**Raw data**

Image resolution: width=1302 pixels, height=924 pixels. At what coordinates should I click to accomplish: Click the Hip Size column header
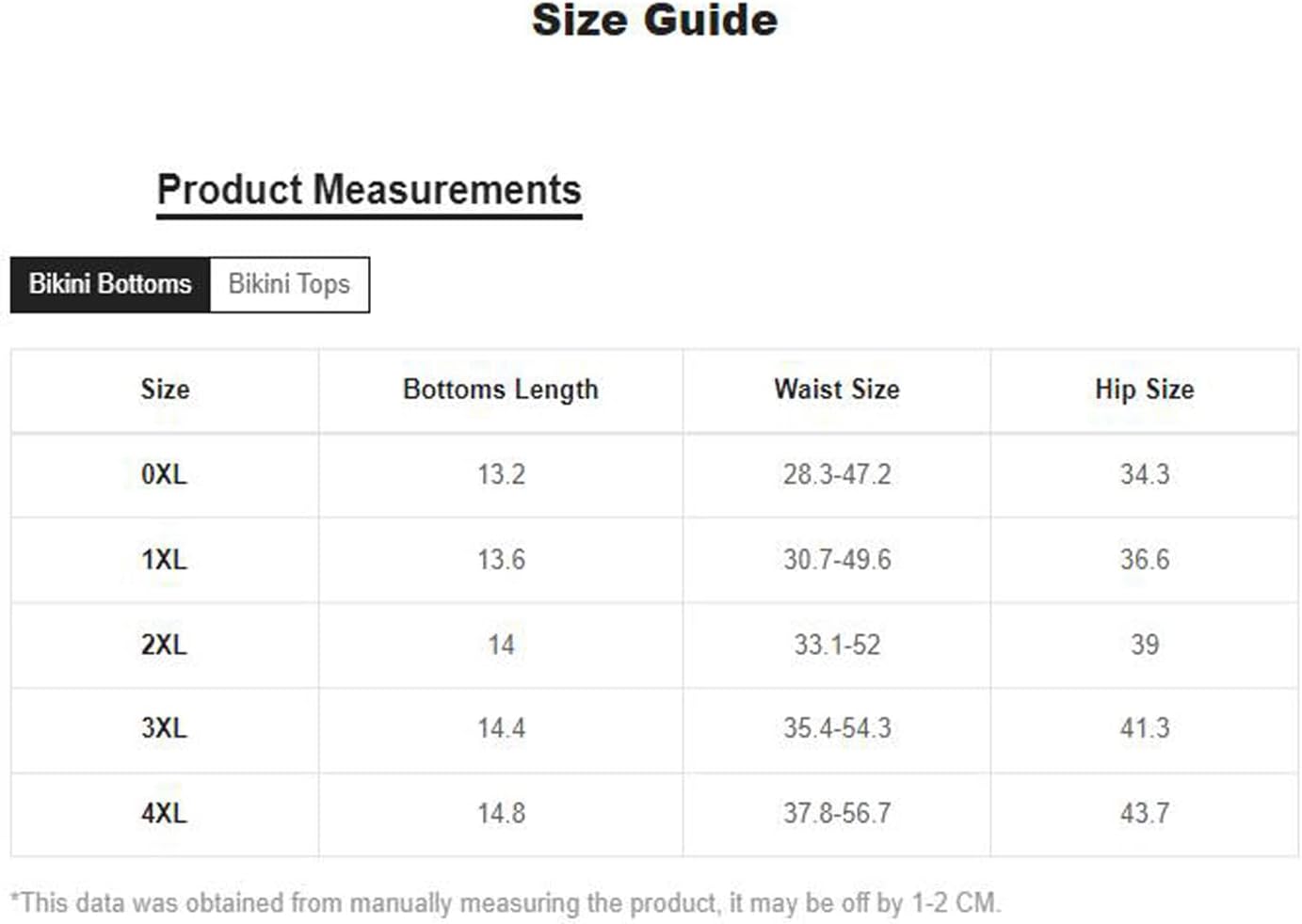tap(1145, 390)
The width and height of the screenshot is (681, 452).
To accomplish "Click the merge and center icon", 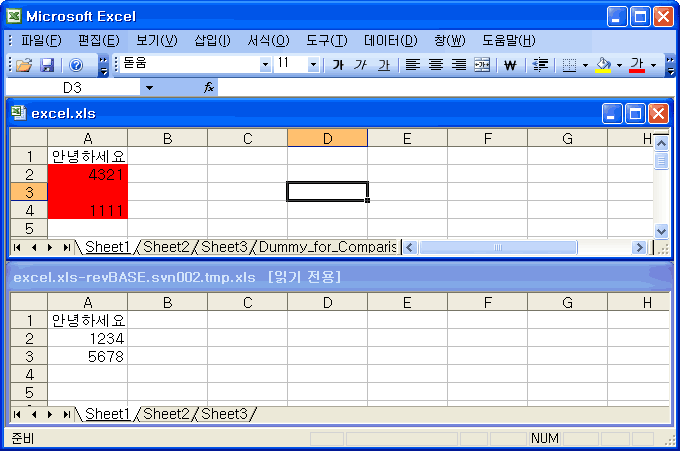I will click(x=482, y=65).
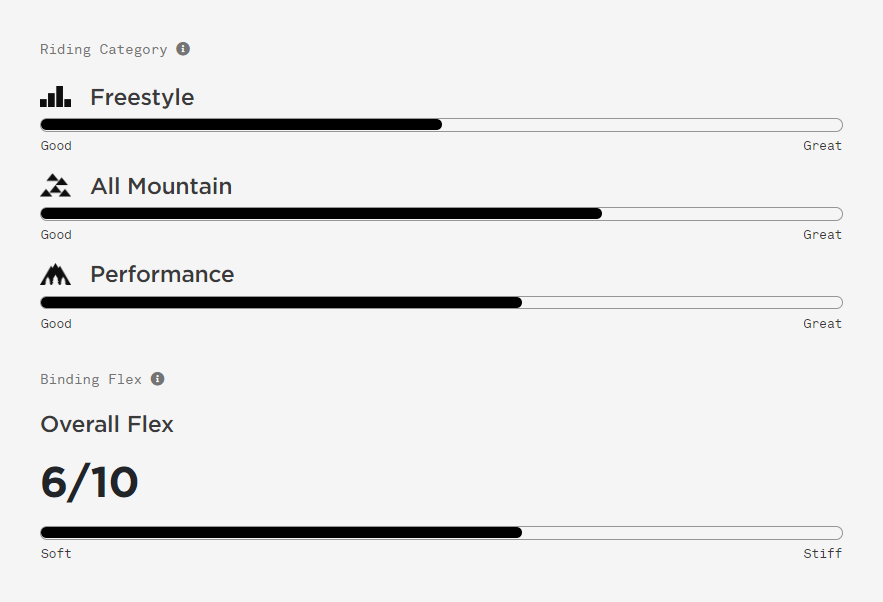Click the Overall Flex rating bar
Viewport: 883px width, 602px height.
point(442,533)
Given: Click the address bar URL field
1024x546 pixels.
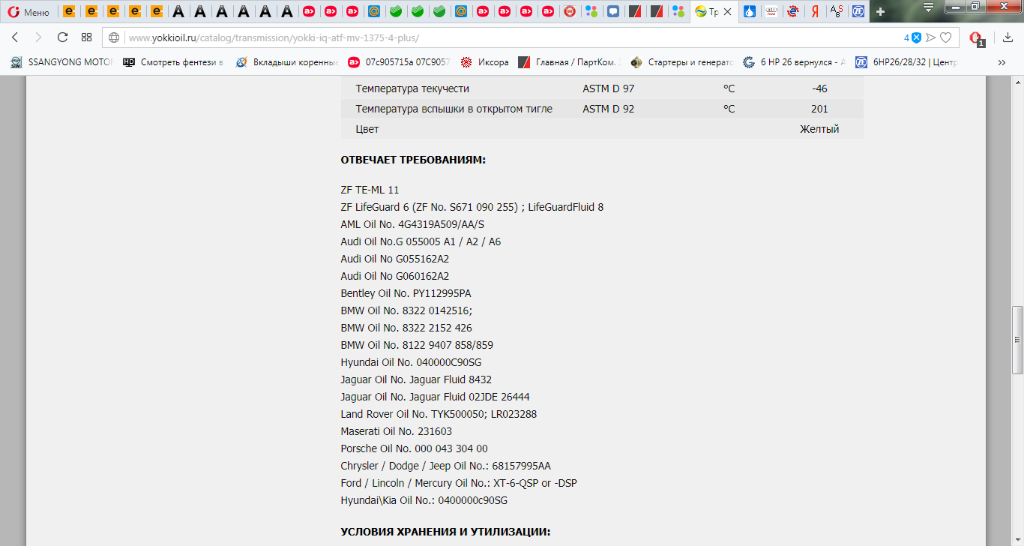Looking at the screenshot, I should click(x=500, y=37).
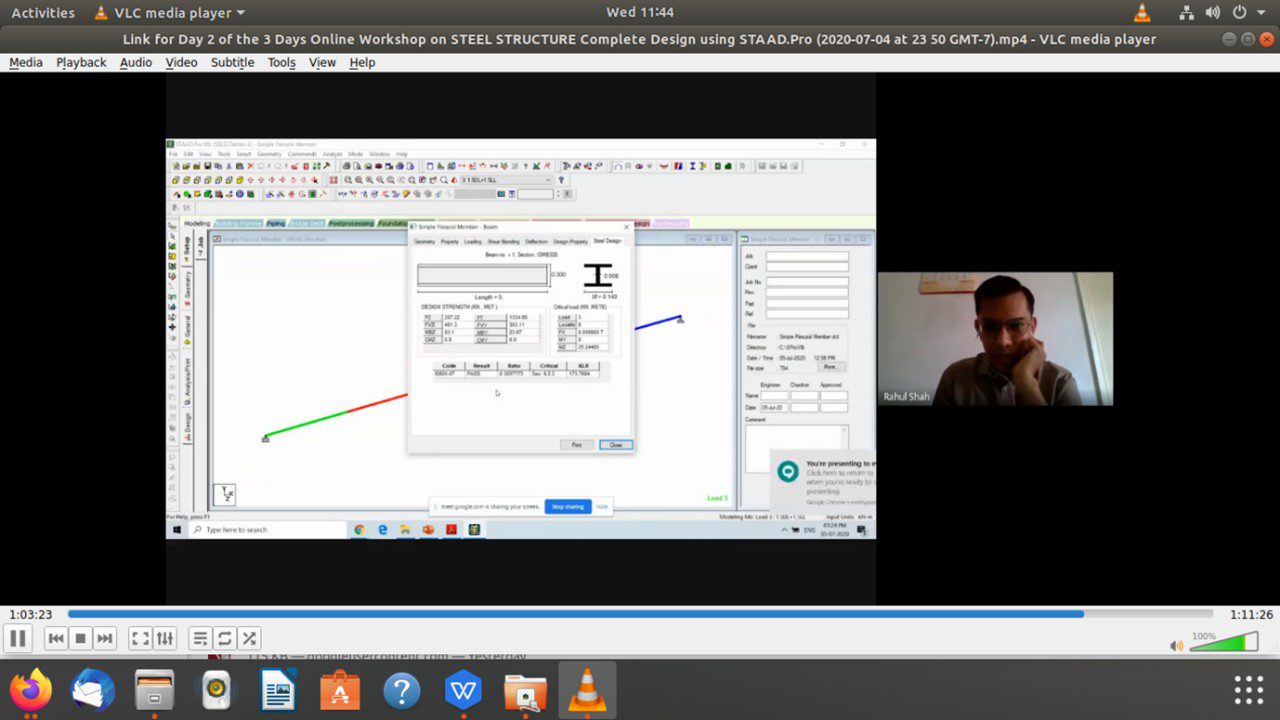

**Given problem**
State how many of the lines above contain the string "width". Give only the number.

**Exercise solution**
3